**TEXTO DE LEITURA:**
********************

A partida entre Independiente Medellín e Flamengo, válida pelo Grupo A da Copa Libertadores, foi interrompida pouco após o início, quando torcedores colombianos lançaram sinalizadores e explosivos em direção ao gramado, especialmente perto do gol defendido por Rossi. Houve tentativa de invasão do campo e intervenção imediata da polícia local.
A bola correu por pouco mais de três minutos. Por determinação da arbitragem, atletas de ambas as equipes seguiram para os vestiários e permaneceram lá por cerca de 1h15 até que a Conmebol decidiu cancelar a partida. Nas redes sociais, o diretor de futebol do Flamengo, José Boto, apoiou a suspensão e afirmou que será aberto um expediente — além de defender a atribuição dos três pontos ao Rubro-Negro por falha de segurança do mandante.
O episódio acende preocupação sobre a responsabilidade dos clubes anfitriões em garantir condições mínimas de proteção para jogadores, delegações e torcedores em jogos internacionais. Embora ainda não haja definição formal sobre punições ou sobre a pontuação, a situação deverá ser tratada pela Conmebol em processo disciplinar e pode resultar em sanções ao Independiente Medellín se ficar comprovada a insuficiência de segurança.
No mesmo dia, o Mirassol venceu a LDU por 2 a 0 e assumiu a liderança do Grupo G, mas a notícia dominante foi o cancelamento em Medellín. Para o Flamengo restam dúvidas sobre o desdobramento administrativo e impacto no calendário continental, enquanto a confederação sul-americana analisa o caso.

********************

**DADOS EXIBIDOS:**
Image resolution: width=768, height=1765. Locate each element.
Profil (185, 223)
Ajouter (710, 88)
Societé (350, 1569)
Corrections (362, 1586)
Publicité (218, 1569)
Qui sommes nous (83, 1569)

********************

**O QUE FAZER:**
a: Traduza para o inglês esta frase do texto de leitura: "Houve tentativa de invasão do campo e intervenção imediata da polícia local."
b: Responda com base no texto de leitura:
(i) Perto de qual gol os sinalizadores e explosivos foram lançados?
(ii) Por quanto tempo os atletas ficaram nos vestiários até o cancelamento da partida?
(iii) Qual foi o placar da vitória do Mirassol sobre a LDU?
Não é preciso usar os dados.

**RESPOSTAS:**
a: There was an attempt to invade the field and an immediate intervention by the local police.

b:
(i) Perto do gol defendido por Rossi.
(ii) Por cerca de 1h15.
(iii) 2 a 0.